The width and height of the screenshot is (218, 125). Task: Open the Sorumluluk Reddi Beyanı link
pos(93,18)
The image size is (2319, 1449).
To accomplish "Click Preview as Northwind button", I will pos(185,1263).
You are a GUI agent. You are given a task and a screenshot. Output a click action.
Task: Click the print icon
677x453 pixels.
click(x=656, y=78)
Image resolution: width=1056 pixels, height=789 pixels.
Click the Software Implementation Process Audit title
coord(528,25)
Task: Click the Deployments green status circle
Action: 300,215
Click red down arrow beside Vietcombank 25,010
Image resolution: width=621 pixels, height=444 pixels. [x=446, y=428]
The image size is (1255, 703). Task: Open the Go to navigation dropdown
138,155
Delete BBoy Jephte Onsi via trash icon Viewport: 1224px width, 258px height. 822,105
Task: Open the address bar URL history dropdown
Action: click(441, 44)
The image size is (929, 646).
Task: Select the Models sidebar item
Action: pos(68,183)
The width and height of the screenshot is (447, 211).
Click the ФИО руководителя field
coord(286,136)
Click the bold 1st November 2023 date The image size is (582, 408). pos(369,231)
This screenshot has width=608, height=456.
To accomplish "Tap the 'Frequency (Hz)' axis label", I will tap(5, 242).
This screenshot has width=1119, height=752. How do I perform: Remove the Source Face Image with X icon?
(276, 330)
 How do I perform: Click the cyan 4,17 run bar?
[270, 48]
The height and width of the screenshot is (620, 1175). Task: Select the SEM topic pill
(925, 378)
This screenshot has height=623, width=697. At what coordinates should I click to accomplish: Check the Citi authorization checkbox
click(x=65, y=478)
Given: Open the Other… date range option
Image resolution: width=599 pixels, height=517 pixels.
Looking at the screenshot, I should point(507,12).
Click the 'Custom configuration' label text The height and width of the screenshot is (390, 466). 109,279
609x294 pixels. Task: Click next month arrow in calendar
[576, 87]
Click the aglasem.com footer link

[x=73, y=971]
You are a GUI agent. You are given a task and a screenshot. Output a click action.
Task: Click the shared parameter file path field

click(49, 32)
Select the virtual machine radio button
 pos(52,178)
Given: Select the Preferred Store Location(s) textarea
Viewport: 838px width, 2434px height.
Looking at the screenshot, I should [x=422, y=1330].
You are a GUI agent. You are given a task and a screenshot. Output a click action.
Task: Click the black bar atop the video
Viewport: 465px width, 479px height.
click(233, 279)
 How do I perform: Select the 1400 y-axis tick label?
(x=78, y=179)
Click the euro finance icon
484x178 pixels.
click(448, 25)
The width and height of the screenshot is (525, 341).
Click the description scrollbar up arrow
•••
◆ **Task objective**
The lines to retype run from the start of the entries through the line containing "Click the bold"; reproduce them exactly and add nothing.

◆ **Task output**
The width and height of the screenshot is (218, 125). Task: Open the Sorumluluk Reddi Beyanı link
pos(93,18)
The image size is (2319, 1449).
To accomplish "Click Preview as Northwind button", I will pos(185,1263).
You are a GUI agent. You are given a task and a screenshot. Output a click action.
Task: Click the print icon
677x453 pixels.
click(x=656, y=78)
Image resolution: width=1056 pixels, height=789 pixels.
Click the Software Implementation Process Audit title
coord(528,25)
Task: Click the Deployments green status circle
Action: 300,215
Click red down arrow beside Vietcombank 25,010
Image resolution: width=621 pixels, height=444 pixels. [x=446, y=428]
The image size is (1255, 703). Task: Open the Go to navigation dropdown
138,155
Delete BBoy Jephte Onsi via trash icon Viewport: 1224px width, 258px height. 822,105
Task: Open the address bar URL history dropdown
Action: click(441, 44)
The image size is (929, 646).
Task: Select the Models sidebar item
Action: pos(68,183)
The width and height of the screenshot is (447, 211).
Click the ФИО руководителя field
coord(286,136)
Click the bold 1st November 2023 date The image size is (582, 408). pos(369,231)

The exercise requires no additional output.